“FOR all those tweeting about sewage pollution on ‘British’ beaches,” one tweeter declared recently, “they mean England. Scottish Water is publicly owned. Our water is clean.” I was concerned to see this statement, and many others over the past week, from Scots who have been keen to make the point that all the fuss about sewage relates to an English issue, not one in Scotland.

I can understand why all this happened. Scottish Water began trending on Twitter partly because people saw something to celebrate in its public ownership, or as an independence argument. But the truth is in Scotland raw sewage is released into our rivers and seas. Here we do have pollution – even if it may not be as great as that in England - and I don’t think it’s right, whether in the name of making a case for independence or public ownership, to erase that fact.

The recent outrage was triggered by stories in the UK press which incorrectly declared that water companies had pumped raw sewage into “Britain’s” seas and rivers for nine million hours since 2016. Don’t tar us with that dirty sewage brush, Scots were saying – quite correctly, since the data referred to was the Environment Agency’s figures for England and Wales. Our beaches are clean, Scots declared, and I’m paraphrasing here a little, our waters are not dirty.

Now, I am a celebrator of the fact we have a single publicly-owned water company, rather than the collection of private companies they have in England and Wales, but this story that we don’t release raw sewage into our waters, and it’s all pristine here, is very wrong. I know – I’ve swum in waters around Scotland and helped clean up beaches and I’ve seen the evidence of sewage entering the water. I’ve stared into outflow pipes in the River Almond and observed the wet wipes hanging on nearby low-hanging branches.

I know, whatever some might like to think, that we too have an untreated sewage discharge problem.
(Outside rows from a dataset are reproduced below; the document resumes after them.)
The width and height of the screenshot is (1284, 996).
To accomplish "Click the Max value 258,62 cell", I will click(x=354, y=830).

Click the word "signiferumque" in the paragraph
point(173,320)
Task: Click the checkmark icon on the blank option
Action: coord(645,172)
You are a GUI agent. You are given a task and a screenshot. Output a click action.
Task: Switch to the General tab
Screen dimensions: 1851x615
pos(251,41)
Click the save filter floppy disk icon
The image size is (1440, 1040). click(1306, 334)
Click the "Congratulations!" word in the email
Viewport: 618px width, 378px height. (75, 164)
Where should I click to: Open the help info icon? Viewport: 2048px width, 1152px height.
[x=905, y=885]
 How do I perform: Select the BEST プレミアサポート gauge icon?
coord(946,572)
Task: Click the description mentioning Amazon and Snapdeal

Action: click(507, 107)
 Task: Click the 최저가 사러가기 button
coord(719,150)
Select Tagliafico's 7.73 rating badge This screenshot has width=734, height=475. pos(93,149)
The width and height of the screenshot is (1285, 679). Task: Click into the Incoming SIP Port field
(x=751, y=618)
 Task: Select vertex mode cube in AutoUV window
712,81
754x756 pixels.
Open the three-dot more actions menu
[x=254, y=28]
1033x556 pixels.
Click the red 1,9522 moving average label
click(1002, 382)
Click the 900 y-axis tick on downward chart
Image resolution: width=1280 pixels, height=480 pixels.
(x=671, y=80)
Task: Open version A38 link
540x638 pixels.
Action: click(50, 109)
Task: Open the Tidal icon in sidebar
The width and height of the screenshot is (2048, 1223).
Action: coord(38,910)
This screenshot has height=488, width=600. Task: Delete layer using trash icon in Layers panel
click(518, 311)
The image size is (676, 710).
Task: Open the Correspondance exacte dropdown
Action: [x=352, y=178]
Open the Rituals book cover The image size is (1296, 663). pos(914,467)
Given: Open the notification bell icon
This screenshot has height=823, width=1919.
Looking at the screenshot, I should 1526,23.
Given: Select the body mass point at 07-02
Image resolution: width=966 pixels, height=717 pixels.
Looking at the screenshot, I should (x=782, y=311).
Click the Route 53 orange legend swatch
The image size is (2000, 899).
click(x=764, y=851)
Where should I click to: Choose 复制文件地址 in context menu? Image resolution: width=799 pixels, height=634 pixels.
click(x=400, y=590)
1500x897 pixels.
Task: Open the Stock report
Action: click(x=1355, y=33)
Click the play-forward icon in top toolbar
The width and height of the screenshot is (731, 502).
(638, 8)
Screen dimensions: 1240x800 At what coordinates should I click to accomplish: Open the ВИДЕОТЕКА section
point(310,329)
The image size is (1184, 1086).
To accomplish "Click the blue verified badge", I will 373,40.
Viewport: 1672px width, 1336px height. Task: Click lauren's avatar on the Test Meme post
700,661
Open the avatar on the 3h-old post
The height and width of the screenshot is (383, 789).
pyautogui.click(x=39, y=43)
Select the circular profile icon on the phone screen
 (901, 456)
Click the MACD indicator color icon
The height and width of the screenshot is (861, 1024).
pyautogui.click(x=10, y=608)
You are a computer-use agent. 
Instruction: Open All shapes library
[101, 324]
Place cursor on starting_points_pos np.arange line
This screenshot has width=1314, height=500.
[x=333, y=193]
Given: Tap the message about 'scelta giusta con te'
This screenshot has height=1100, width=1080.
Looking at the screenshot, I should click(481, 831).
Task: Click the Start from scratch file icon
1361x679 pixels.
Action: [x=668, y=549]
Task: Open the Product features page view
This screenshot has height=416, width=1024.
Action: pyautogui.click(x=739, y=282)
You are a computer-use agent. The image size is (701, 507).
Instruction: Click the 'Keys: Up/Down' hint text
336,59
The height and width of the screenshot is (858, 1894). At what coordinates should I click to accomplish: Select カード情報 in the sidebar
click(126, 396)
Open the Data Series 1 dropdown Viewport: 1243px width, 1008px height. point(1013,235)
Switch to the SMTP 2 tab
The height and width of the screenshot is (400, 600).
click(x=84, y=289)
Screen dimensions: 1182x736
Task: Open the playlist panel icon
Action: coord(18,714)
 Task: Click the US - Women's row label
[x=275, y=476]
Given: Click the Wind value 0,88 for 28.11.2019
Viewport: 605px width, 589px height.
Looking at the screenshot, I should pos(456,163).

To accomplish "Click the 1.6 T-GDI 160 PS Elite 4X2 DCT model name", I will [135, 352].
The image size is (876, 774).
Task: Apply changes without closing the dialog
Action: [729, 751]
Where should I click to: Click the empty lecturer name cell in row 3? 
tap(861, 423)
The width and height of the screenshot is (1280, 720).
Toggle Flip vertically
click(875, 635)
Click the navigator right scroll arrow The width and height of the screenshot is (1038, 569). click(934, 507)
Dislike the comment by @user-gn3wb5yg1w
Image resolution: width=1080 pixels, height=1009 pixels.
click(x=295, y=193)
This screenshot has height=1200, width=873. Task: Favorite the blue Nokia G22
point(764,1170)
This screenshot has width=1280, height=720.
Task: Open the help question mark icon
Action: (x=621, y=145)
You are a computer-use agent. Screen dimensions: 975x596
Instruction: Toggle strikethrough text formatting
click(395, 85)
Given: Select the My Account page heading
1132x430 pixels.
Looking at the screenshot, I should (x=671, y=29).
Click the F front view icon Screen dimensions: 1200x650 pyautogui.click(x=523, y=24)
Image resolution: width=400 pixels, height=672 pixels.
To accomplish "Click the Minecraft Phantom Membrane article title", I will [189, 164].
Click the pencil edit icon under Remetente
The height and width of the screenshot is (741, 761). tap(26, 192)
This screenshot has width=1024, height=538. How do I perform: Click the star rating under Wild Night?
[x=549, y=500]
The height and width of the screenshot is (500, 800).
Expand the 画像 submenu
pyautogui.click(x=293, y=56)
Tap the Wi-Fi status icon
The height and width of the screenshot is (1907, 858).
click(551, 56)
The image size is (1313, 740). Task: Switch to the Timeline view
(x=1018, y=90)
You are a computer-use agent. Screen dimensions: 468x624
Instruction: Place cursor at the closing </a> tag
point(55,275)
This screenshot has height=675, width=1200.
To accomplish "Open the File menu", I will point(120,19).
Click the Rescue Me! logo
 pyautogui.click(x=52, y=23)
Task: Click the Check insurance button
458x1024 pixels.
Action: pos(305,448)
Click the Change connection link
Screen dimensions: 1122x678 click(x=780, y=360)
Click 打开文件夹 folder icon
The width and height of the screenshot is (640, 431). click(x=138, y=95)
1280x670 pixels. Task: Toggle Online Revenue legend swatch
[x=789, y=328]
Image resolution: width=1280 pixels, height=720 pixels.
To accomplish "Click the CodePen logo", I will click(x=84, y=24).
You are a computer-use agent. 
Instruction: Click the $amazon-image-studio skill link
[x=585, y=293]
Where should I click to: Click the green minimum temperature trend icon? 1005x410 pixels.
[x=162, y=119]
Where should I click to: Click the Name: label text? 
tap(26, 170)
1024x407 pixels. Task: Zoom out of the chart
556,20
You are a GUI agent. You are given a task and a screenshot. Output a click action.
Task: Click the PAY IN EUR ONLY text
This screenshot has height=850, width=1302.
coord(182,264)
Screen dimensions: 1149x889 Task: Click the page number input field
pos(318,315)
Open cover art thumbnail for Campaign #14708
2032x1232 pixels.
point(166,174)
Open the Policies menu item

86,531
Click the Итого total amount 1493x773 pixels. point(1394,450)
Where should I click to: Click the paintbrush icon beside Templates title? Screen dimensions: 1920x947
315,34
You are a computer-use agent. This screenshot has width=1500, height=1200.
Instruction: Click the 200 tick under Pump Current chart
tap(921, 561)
I’ve also followed Scottish data – for instance, the fact that, in August last year, Scottish Water reported that in the period from 2016 to 2020, spills had increased by 40 per cent, and that in those five years the equivalent of 47,000 swimming pools of sewage had entered the water. This percentage increase, of course, is nothing like that described by the Environment Agency for England and Wales, which saw a 29-fold increase. The 10,892 spill events that took place in Scotland in 2021, are also a mere fraction of the 372,533 that took place in England and Wales. But 10,892 events is not nothing.

It’s also not nothing to learn that one of the worst places has been Helensburgh, where the treatment plant there dumped sewage into the Clyde 1,244 times in 2020. It’s not nothing to hear, as I did earlier this year, from Charlie Allanson-Oddy, the man behind the only Scottish contribution to a significant Surfers Against Sewage (SAS) Water Quality report last year, that one of his test-sites, the Figgate Burn by Portobello beach, was worse than any of the sites SAS tested in England and Wales.

Comparisons are difficult. It’s not easy to work out how Scotland scores against England because we do not monitor as much. On this, Scotland is way behind England, monitoring only 10% of sewage overflows by comparison with England’s 80%. When earlier this year, I asked Scottish Water about its plans to increase monitoring, I was told the ambition was “to install 1,000 new event and duration monitors”.

It should be said that England and Wales don’t monitor as much as they promise and the Environment Agency has revealed that sewage monitors installed at some popular beaches in England and Wales are faulty or uninstalled, resulting in a quarter of sewage discharges going unmonitored. My point here is that there is data missing from the portraits for these different parts of the UK. The picture on both sides of the border is murky and incomplete.

That said, it seems to me that people are right to celebrate the fact that in Scotland, we have a single public water company, Scottish Water, not a series of private companies that they have in England and Wales. At least we don’t have to hear stories of 20% salary rises for bosses even as our seas and rivers are flushed with raw sewage by their companies.

But we here are not perfect. We have a raw sewage discharge problem too. The system here, just as it is in England, has been designed to, when storms flood it, release untreated sewage through what’s called combined sewer overflows (rather than allow it to back up into homes) – but it’s meant to do that very rarely, and it’s not doing it nearly rarely enough. We need to find new answers to this problem, and work harder to integrate those we have. It’s not just England and Wales that need to do better; it’s us in Scotland too.